- [EXERCISE OBJECTIVE]
From the first line to the last, write out the records exactly, leaving out images.
DATA TO USE: Begin
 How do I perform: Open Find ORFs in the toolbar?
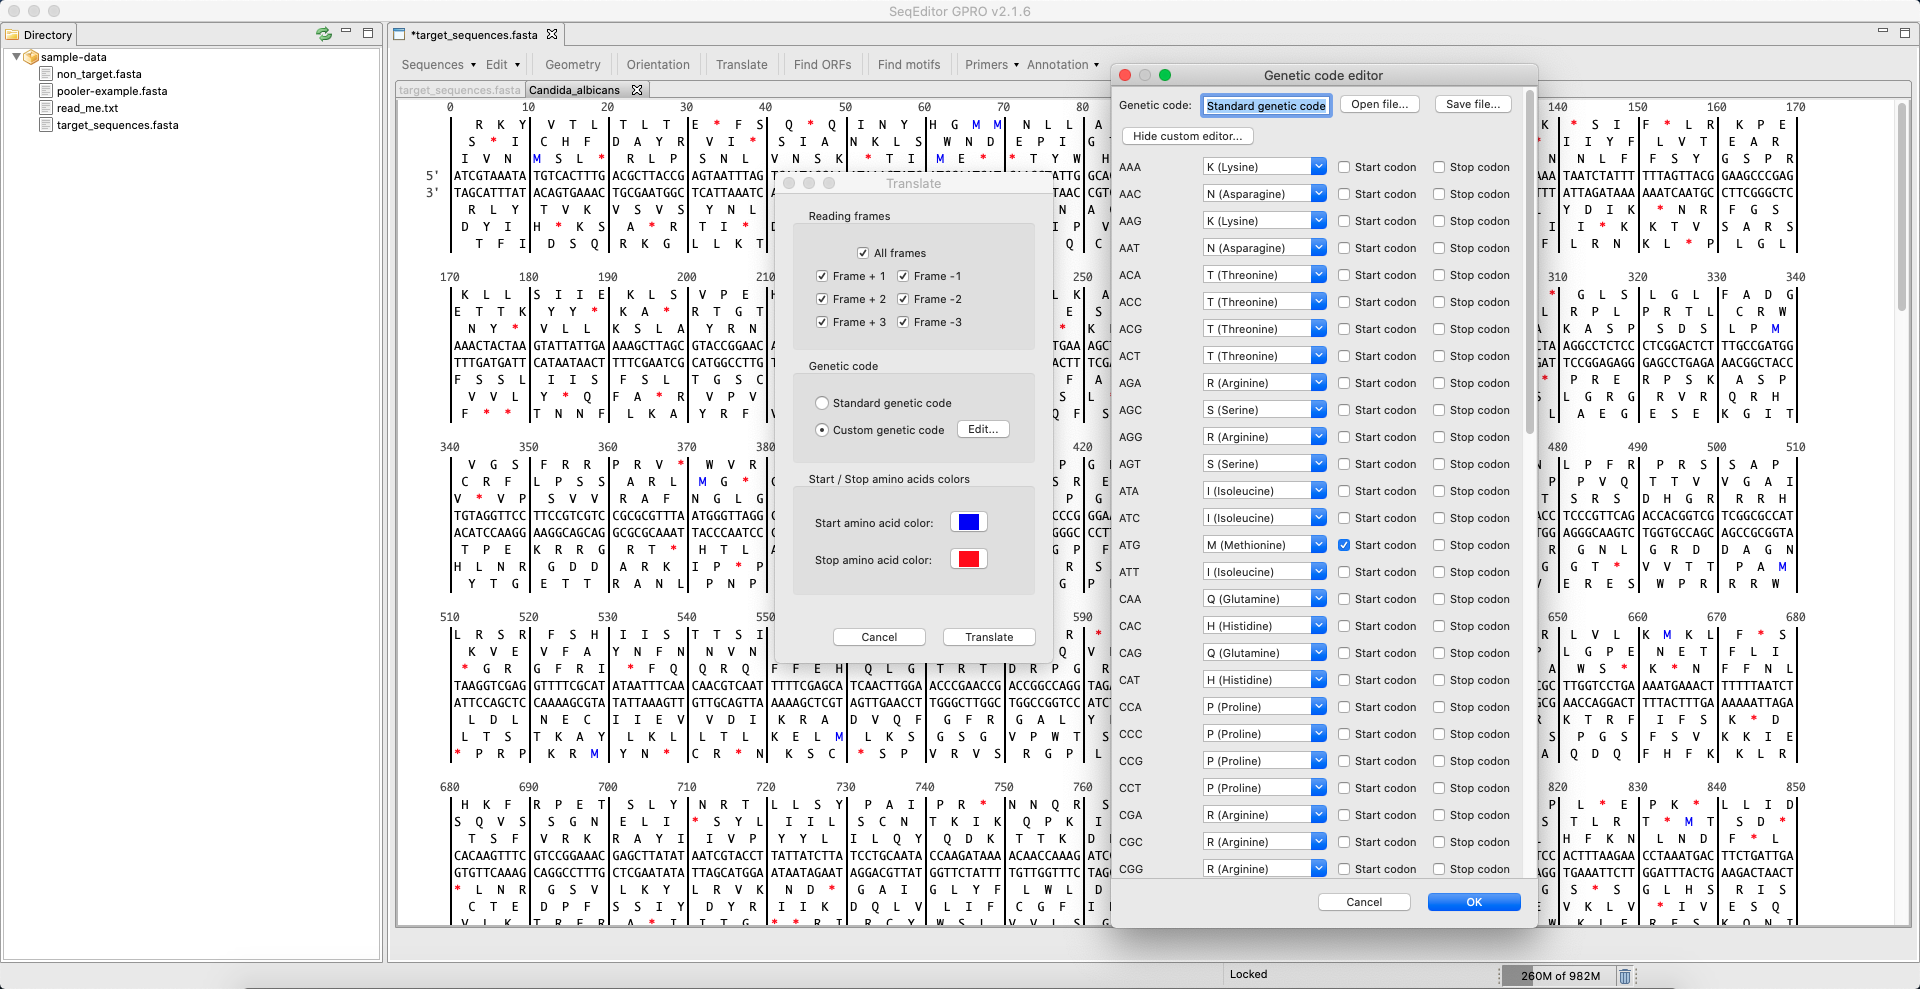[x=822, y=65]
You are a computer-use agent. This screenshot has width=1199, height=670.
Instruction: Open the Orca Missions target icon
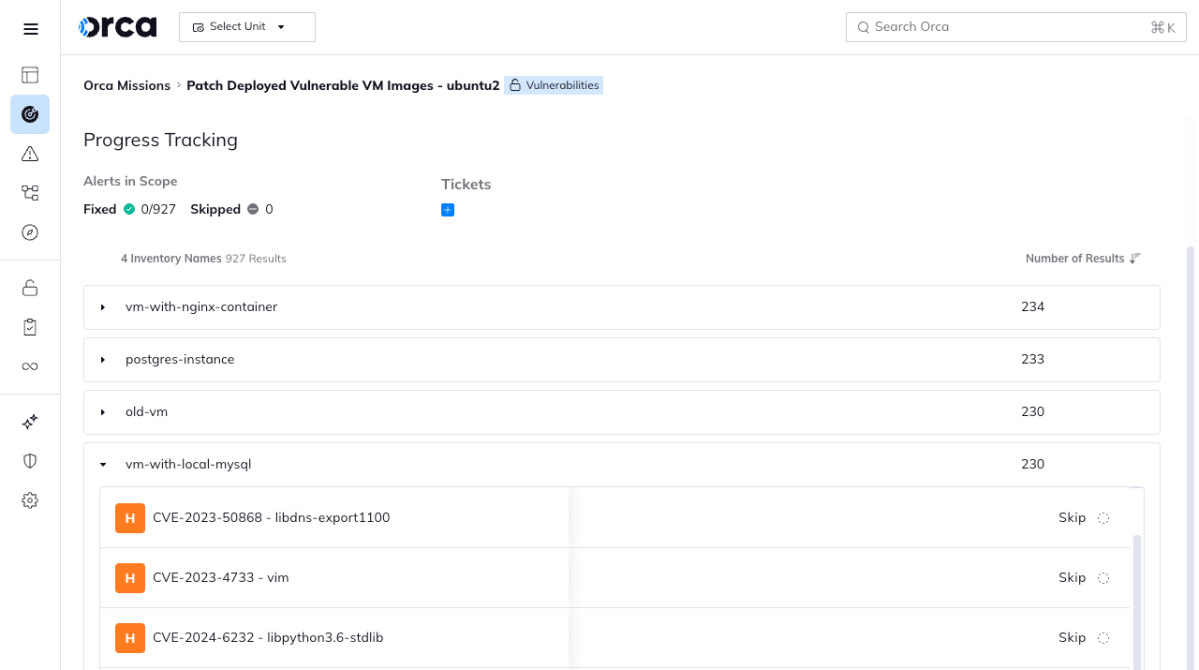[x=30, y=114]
DATA TO USE: End
- [ANSWER SECTION]
 How do I perform: Open Find ORFs in the toolbar?
[x=822, y=65]
You are a computer-use agent. This screenshot has width=1199, height=670.
Instruction: Open the Orca Missions target icon
[x=30, y=114]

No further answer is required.